Design pattern for many asynchronous tasks in node - node.js

I'm learning node and writing an API. One of my API calls takes a parameter called Tags, which will contain comma-delimited tags, each of which I want to save to disk (I'm using MongoDB + Mongoose). Typically when I save to DB in my API I pass a callback and carry on after the save inside of that callback, but here I have a variable number of objects to save to disk, and I don't know the cleanest way to save all of these tags to disk, then save the object which references them afterward. Can anyone suggest a clean async pattern to use? Thanks!

async is a good node library for these tasks..
run multiple async calls in parallel or in series and trigger one single callback after that:
async.parallel([
function(){ ... },
function(){ ... }
], callback);
async.series([
function(){ ... },
function(){ ... }
]);

This is common code pattern I often use when I don't want additional dependencies:
var tags = ['tag1', 'tag2', 'tag3'];
var wait = tags.length;
tags.forEach(function (tag) {
doAsyncJob(tag, done);
});
function done() {
if (--wait === 0) allDone();
}
This code will run doAsyncJob(tag, callback) in parallel for each item of array, and call allDone when each job completed. If you need to process data continuously (each after another), here's another pattern:
(function oneIteration() {
var item = tags.shift();
if (item) {
doAsyncJob(item, oneIteration);
} else {
allDone();
}
})();

Related

How to process a big array applying a async function for each element in nodejs?

I am working with zombie.js to scrape one site, I must to use the callback style to connect to each url. The point is that I have got an urls array and I need to process each urls using an async function. This is my first approach:
Array urls = {http..., http...};
function process_url(index)
{
if(index == urls.length)
return;
async_function(url,
function() {
...
//parse the url
...
// Process the next url
process_url(index++);
}
);
}
process_url(0)
Without use someone third party nodejs library to use the asyn funtion as sync function or to wait for the function (wait.for, synchornized, mocha), this is the way that I though to resolve this problem, I don't know what would happen if the array is too big. Is the function released from the memory when the next function is called? or all the functions are in memory until the end?
Any ideas?
Your scheme will work.

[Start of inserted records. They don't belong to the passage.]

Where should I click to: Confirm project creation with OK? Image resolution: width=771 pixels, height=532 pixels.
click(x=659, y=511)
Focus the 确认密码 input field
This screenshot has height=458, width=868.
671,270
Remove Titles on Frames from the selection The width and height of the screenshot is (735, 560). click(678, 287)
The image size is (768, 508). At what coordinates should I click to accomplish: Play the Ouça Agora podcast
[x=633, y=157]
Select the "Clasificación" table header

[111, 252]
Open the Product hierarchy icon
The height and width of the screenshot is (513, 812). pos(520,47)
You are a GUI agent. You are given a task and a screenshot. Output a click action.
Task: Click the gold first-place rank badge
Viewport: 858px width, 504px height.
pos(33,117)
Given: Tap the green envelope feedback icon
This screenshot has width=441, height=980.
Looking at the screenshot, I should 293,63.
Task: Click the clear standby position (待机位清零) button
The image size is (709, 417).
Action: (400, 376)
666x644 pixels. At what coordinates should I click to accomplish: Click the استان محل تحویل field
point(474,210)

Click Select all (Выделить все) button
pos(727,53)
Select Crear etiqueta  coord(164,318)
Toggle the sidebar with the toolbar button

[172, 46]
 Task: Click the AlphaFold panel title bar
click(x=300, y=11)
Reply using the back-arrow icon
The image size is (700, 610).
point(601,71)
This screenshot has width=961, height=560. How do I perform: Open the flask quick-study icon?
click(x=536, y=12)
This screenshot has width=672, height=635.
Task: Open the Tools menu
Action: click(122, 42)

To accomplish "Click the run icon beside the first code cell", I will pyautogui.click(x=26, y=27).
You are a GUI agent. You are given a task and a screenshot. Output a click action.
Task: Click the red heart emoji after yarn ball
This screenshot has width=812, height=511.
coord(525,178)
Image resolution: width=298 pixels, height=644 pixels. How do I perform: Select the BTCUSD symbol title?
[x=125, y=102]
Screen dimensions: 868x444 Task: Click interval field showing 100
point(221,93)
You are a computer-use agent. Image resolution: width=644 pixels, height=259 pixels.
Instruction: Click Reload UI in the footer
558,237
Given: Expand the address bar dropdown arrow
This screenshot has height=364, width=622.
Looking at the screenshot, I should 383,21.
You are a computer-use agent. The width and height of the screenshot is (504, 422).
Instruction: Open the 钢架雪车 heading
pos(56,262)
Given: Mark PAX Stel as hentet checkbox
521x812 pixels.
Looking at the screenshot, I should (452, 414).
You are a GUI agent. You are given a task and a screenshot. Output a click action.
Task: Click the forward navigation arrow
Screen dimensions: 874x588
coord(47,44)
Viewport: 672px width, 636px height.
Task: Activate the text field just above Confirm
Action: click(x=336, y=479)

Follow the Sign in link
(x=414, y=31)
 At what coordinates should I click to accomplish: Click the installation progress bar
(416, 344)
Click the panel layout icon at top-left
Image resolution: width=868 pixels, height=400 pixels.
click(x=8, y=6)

I call it "manually sequencing async operations".
A general purpose version of what you're doing would look like this:
function processItem(data, callback) {
// do your async function here
// for example, let's suppose it was an http request using the request module
request(data, callback);
}
function processArray(array, fn) {
var index = 0;
function next() {
if (index < array.length) {
fn(array[index++], function(err, result) {
// process error here
if (err) return;
// process result here
next();
});
}
}
next();
}
processArray(arr, processItem);
As to your specific questions:
I don't know what would happen if the array is too big. Is the
function released from the memory when the next function is called? or
all the functions are in memory until the end?
Memory in Javascript is released when it is not longer referenced by any running code and when the garbage collector gets time to run. Since you are running a series of asynchronous operations here, it is likely that the garbage collector gets a chance to run regularly while waiting for the http response from the async operation so memory could get cleaned up then. Functions are just another type of object in Javascript and they get garbage collected just like anything else. When they are no longer reference by running code, they are eligible for garbage collection.
In your specific code, because you are re-calling process_url() only in an async callback, there is no stack build-up (as in normal recursion). The prior instance of process_url() has already completed BEFORE the async callback is called and BEFORE you call the next iteration of process_url().
In general, management and coordination of multiple async operations is much, much easier using promises which are built into the current versions of node.js and are part of the ES6 ECMAScript standard. No external libraries are required to use promises in current versions of node.js.
For a list of a number of different techniques for sequencing your asynchronous operations on your array, both using promises and not using promises, see:
How to synchronize a sequence of promises?.
The first step in using promises is the "promisify" your async function so that it returns a promise instead of takes a callback.
function async_function_promise(url) {
return new Promise(function(resolve, reject) {
async_function(url, function(err, result) {
if (err) {
reject(err);
} else {
resolve(result);
}
});
});
}
Now, you have a version of your function that returns promises.
If you want your async operations to proceed one at a time so the next one doesn't start until the previous one has completed, then a usual design pattern for that is to use .reduce() like this:
function process_urls(array) {
return array.reduce(function(p, url) {
return p.then(function(priorResult) {
return async_function_promise(url);
});
}, Promise.resolve());
}
Then, you can call it like this:
var myArray = ["url1", "url2", ...];
process_urls(myArray).then(function(finalResult) {
// all of them are done here
}, function(err) {
// error here
});
There are also Promise libraries that have some helpful features that make this type of coding simpler. I, myself, use the Bluebird promise library. Here's how your code would look using Bluebird:
var Promise = require('bluebird');
var async_function_promise = Promise.promisify(async_function);
function process_urls(array) {
return Promise.map(array, async_function_promise, {concurrency: 1});
}
process_urls(myArray).then(function(allResults) {
// all of them are done here and allResults is an array of the results
}, function(err) {
// error here
});
Note, you can change the concurrency value to whatever you want here. For example, you would probably get faster end-to-end performance if you increased it to something between 2 and 5 (depends upon the server implementation on how this is best optimized).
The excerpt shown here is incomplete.